President of Magdalen College, Oxford
- In office 5 January 1855 – 3 September 1885
- Preceded by: Martin Routh
- Succeeded by: Thomas Herbert Warren

Personal details
- Born: 1810 Reading, Berkshire, England
- Died: September 3, 1885 (aged 74–75) Oxford, England

= Frederick Bulley =

Frederick Bulley (1810 – 3 September 1885) was President of Magdalen College, Oxford, from 1855 until his death.

Frederick (or Frederic) was born in Reading in Berkshire in 1810, the third son of Dr. John Bulley of that place and his wife, Charlotte, the daughter of Capt. Samuel Pocock of Beenham House, also in Berkshire. He matriculated at the University of Oxford, as a member of Magdalen College, on 26 July 1825 at the age of 14. He obtained his BA degree in 1829 (a third-class degree in Literae Humaniores), his MA in 1832, his BD degree in 1840 and his DD degree in 1855. He was a Fellow of Magdalen College, and a Tutor in law and history.

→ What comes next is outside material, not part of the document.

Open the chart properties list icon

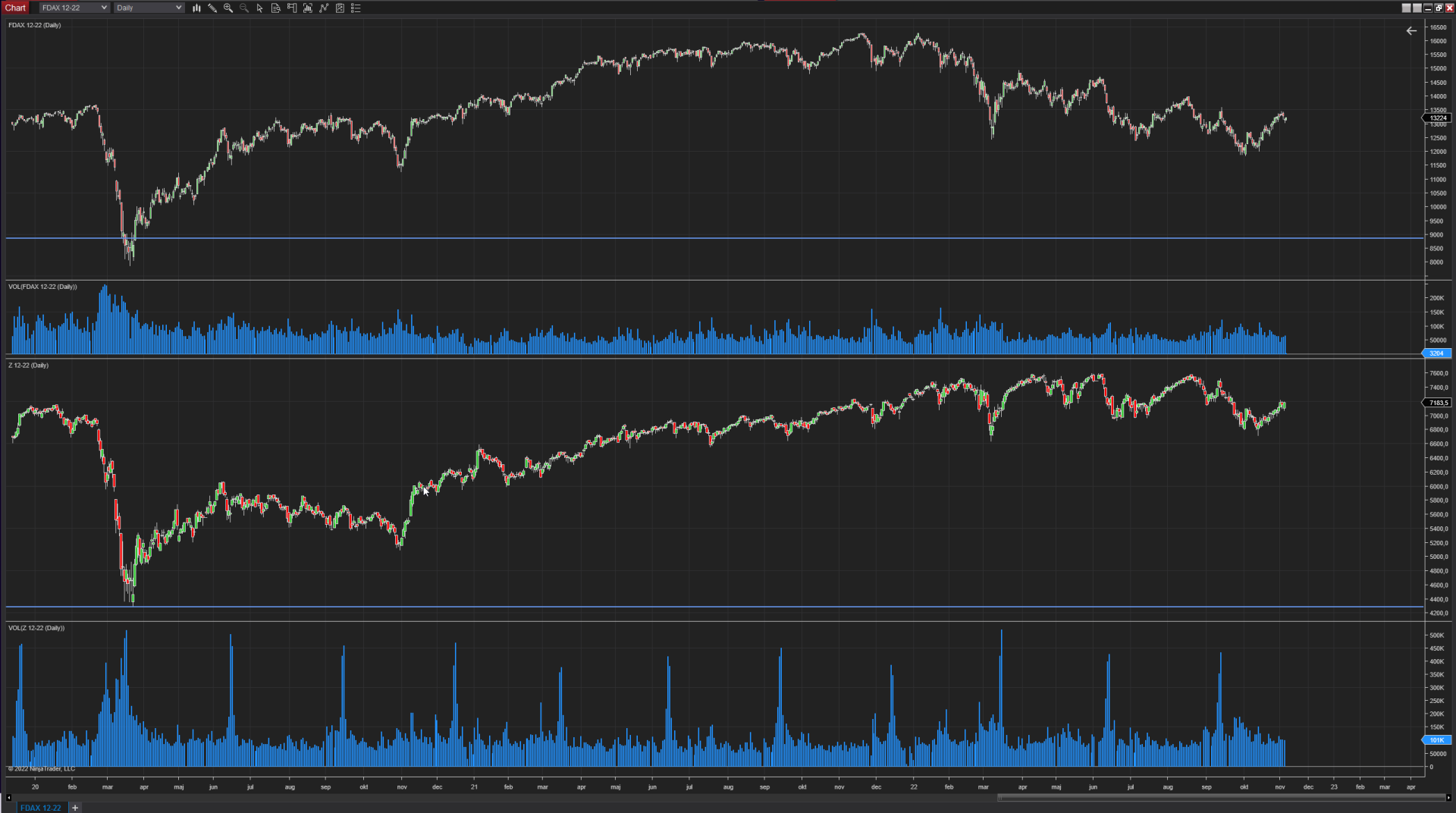[x=355, y=8]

He was elected President of Magdalen College on 5 January 1855, in succession to Martin Routh who had been President from 1791 until his death in 1854. The Times said on his election that he was "much respected throughout the University" and was the expected successor. During his time as President, his "extreme kindness and urbanity of manner" was noted.

Bulley had a country mansion called Marston Hill House, built in 1884–85 in Marston Meysey parish, in the north of Wiltshire, close to Gloucestershire. He died on 3 September 1885 in Fairford, Gloucestershire.